By working out this cycle of twenty eight years, the rabbis accomplished something else: by celebrating the sun only once a generation, they gave us a way to look ahead and look back that is worthy of the sun.
Of all the specific objects in our created world, the sun and planet Earth are the most crucial for the life and well being of the human race. So a celebration of the sun’s creation is a good moment to ask ourselves: what have we done with the sun’s light, warmth, energy, in this past generation? What do we intend to do in the next generation?
So this morning at 5:43 a.m., at sunrise, at the Jefferson Memorial on the shores of the Tidal Basin in Washington, under the windy, tattered cherry blossoms, several hundred Jews recited “Baruch atah Adonai eloheynu melech ha olam oseh ma aseh b’reshit. Blessed are You, Lord our God, Ruler of time and space, Doer of the deeds of Creation.” And danced in circles, sang songs like “Here Comes the Sun” and “Morning Has Broken” and psalms about the sun, rising in strength and joy and radiance like a bride¬groom coming forth to his wedding.
And we signed a scroll to be saved for the Blessing of the Sun in the year 5769 of the Creation, on April 8, 2009:
In this day that begins the 206th cycle of the sun since the Beginning,
We pledge ourselves to make a new beginning:
To hand on to the next generation an earth that is washed in sunlight,
not poisoned by waste; To see in the sun’s light the light of Torah; To feel in the sun’s warmth the warmth of the human community; To use through the sun’s energy the strength of the One Who Creates. Blessed be the Doer of Deeds of Beginning.
And we sent greetings to Jews at the top of the Empire State Building, in front of Independence Hall, on the shores of the Atlantic in New England and in Florida, at Golden Gate Bridge and in the Redwood Forest, in the prison yard at Attica and at the Wall in Old Jerusalem, who were also joining in our prayers.
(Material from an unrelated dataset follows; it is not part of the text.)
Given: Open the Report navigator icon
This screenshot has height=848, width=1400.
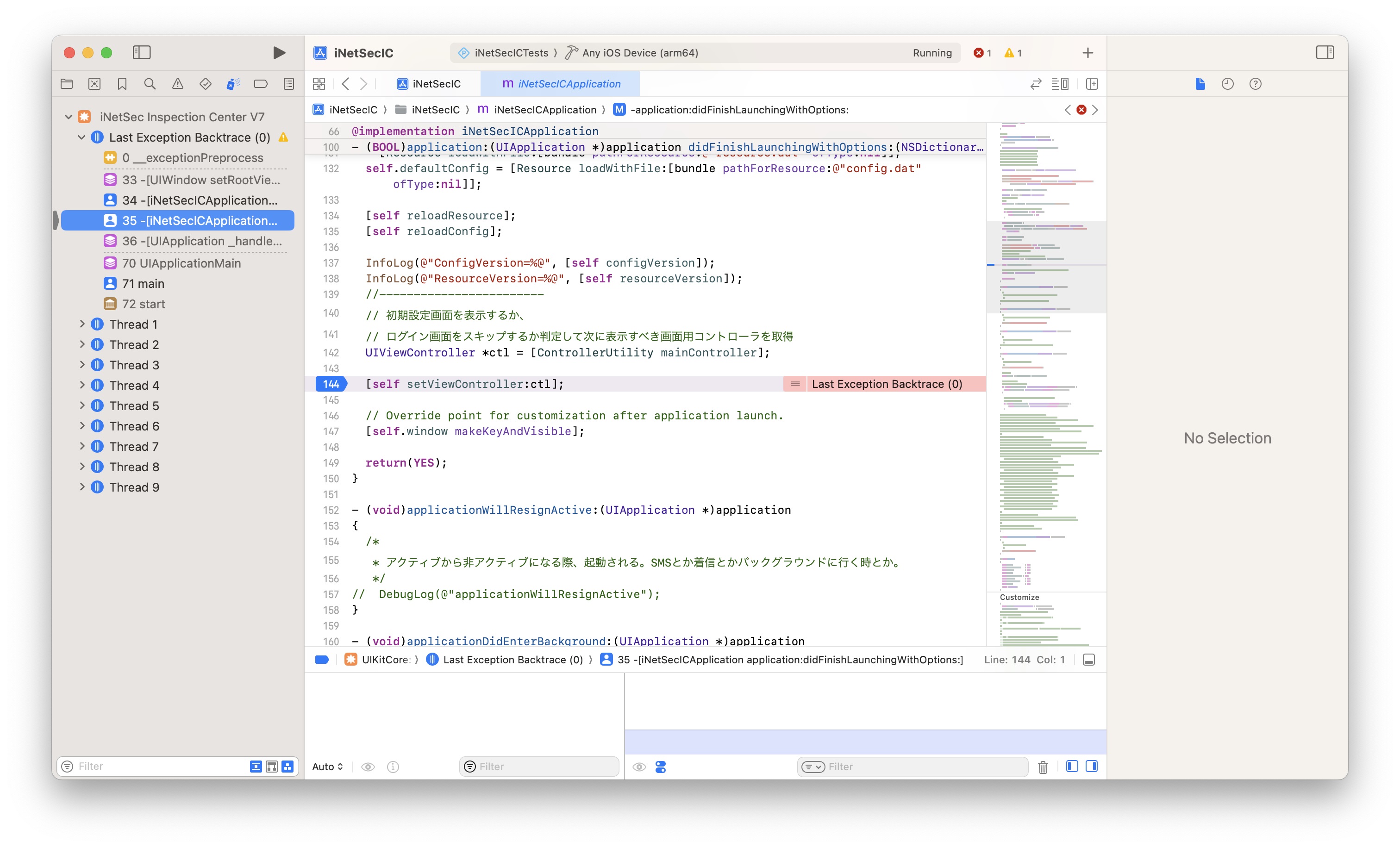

I would like to end this book with that look back and forward. When the sun was blessed twenty eight years ago, there were far fewer Jews who knew about this festive day or took joy in doing it. The renewal of our tradition has been one of the great works of this past generation. It is still beginning, still gathering strength. May the renewal of Jewish peoplehood and Torah be so strong that in 2009 this whole book needs to be rewritten: rewritten out of a deeper and broader understanding of the festivals, out of a more profound mouming for what is gone in Jewish life and a more intense joy in what is growing, out of new ceremonies and studies that grow authentically from wrestling with the old ones.